◆ **TEXT PROVIDED**:
<<<<
Career Coaching: From LLM Limitations to Vector Solutions in CV Parsing

In a recent client engagement, I worked on a project to develop a system that simulates the role of a career coach. A key feature involved analyzing user information, such as curriculum vitae, portfolios, and stated interests, to offer tailored career guidance.

This was an exciting project. It was targeting personalized career development in a more profound way than roadmap, for instance, and not CV rewording to match ATS systems. Nonetheless, this system had to parse one document more important than any of the rest: the CV.

Pipeline

Let me start with a quick illustration of the pipeline. Given a CV, it pulls all text from the document, clean and structure the data for later stages of the system.

CV Parsing Pipeline

Processing Curricula Vitarum

Regardless of the tool and process that I already had in mind for the job, I did some research to understand the most recent practices and tools in document processing. Nowadays, there are a substantial number of frameworks that simply market the use of LLMs. Surprisingly, there are even more comments and tutorials on how to use them (it would be interesting to see how that scales). However, I found substantial comments from different developers from this specific area of expertise that remarked on the perils of processing CVs with LLMs given the particular nature of those documents. Those remarks were, once again, a warning sign of the market around LLMs.
>>>>
◆ **EXTRACTED MATERIAL**:
<<<<
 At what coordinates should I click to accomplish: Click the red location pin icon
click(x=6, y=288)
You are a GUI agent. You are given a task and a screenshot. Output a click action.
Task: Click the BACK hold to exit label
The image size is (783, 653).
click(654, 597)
>>>>
◆ **ACTIONS TO TAKE**:
1/ What did developers in this specific area of expertise warn about, according to the CV parsing article?
2/ Reproduce the stretch of the CV parsing article from "Career Coaching: From" through "tailored career guidance.".
The data above is separate material and unrelated to the CV parsing article.

◆ **SOLUTIONS**:
1/ They warned about the perils of processing CVs with LLMs, given the particular nature of those documents.

2/
Career Coaching: From LLM Limitations to Vector Solutions in CV Parsing

In a recent client engagement, I worked on a project to develop a system that simulates the role of a career coach. A key feature involved analyzing user information, such as curriculum vitae, portfolios, and stated interests, to offer tailored career guidance.